What you will do →
Using the records below, give the number of lines where the word "مطاطية" appears, with no further output.

Given records →

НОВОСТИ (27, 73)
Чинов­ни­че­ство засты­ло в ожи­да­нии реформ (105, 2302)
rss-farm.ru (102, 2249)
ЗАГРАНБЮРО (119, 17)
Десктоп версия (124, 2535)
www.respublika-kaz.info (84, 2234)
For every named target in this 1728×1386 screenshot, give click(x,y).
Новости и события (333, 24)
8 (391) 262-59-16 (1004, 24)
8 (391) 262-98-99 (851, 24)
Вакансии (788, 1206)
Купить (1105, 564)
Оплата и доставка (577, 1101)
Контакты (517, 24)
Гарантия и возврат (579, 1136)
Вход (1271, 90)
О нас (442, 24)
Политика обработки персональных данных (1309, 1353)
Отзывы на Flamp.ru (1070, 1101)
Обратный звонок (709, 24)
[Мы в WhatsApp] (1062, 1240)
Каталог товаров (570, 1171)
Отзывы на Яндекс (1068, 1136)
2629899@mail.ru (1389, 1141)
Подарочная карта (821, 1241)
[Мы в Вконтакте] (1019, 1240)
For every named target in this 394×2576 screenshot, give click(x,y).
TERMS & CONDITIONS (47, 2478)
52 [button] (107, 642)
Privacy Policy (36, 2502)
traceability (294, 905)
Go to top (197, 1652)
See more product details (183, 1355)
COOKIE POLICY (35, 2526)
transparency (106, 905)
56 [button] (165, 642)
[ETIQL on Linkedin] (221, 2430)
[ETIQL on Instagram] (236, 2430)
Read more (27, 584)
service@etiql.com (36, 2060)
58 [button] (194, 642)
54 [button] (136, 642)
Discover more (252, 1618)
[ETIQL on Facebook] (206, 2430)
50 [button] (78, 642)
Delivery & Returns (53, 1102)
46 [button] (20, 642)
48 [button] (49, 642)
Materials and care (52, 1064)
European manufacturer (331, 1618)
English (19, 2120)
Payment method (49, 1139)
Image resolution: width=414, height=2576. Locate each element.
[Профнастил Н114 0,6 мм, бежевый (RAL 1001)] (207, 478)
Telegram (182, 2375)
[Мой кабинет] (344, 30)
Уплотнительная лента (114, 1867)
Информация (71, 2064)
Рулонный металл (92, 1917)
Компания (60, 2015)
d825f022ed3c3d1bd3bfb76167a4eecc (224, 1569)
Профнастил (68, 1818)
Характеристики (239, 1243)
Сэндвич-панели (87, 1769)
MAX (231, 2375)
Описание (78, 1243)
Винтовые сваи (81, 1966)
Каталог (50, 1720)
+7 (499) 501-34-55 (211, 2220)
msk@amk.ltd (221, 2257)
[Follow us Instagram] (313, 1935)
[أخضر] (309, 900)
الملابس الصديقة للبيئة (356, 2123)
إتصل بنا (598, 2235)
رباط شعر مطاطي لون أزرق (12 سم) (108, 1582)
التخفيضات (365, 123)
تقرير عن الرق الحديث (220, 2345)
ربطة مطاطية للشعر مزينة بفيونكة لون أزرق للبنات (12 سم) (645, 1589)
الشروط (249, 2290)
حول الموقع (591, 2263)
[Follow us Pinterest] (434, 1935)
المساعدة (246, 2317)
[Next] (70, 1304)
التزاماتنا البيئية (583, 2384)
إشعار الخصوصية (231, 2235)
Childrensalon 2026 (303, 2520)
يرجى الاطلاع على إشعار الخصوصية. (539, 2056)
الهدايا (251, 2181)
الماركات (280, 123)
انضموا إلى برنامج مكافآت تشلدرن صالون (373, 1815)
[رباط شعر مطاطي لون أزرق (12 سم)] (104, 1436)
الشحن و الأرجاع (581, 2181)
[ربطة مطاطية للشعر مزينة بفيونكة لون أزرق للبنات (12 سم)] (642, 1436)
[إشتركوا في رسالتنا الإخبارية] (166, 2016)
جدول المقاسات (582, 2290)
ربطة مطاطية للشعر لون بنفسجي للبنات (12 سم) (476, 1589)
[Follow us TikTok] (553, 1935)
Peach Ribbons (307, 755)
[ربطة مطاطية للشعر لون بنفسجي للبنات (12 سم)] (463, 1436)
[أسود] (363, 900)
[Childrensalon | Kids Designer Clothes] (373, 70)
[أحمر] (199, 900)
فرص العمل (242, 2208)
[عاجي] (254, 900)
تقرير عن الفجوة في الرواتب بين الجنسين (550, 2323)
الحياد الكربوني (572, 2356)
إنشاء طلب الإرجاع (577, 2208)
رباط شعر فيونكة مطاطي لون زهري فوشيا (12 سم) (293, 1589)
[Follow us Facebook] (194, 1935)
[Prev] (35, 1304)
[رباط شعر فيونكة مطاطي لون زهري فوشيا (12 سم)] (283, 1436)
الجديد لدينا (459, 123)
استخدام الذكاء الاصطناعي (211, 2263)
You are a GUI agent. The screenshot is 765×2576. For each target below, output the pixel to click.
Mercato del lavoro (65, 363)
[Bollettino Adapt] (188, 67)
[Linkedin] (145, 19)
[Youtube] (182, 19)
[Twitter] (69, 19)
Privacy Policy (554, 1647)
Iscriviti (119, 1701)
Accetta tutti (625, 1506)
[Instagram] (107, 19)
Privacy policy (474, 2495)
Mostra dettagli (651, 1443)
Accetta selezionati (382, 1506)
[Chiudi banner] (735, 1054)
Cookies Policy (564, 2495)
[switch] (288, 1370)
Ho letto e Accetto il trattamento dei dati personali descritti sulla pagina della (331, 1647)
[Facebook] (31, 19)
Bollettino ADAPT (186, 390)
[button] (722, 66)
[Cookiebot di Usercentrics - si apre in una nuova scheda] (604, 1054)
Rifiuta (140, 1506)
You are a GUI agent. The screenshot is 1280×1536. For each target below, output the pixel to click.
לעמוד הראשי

Problem solution →
4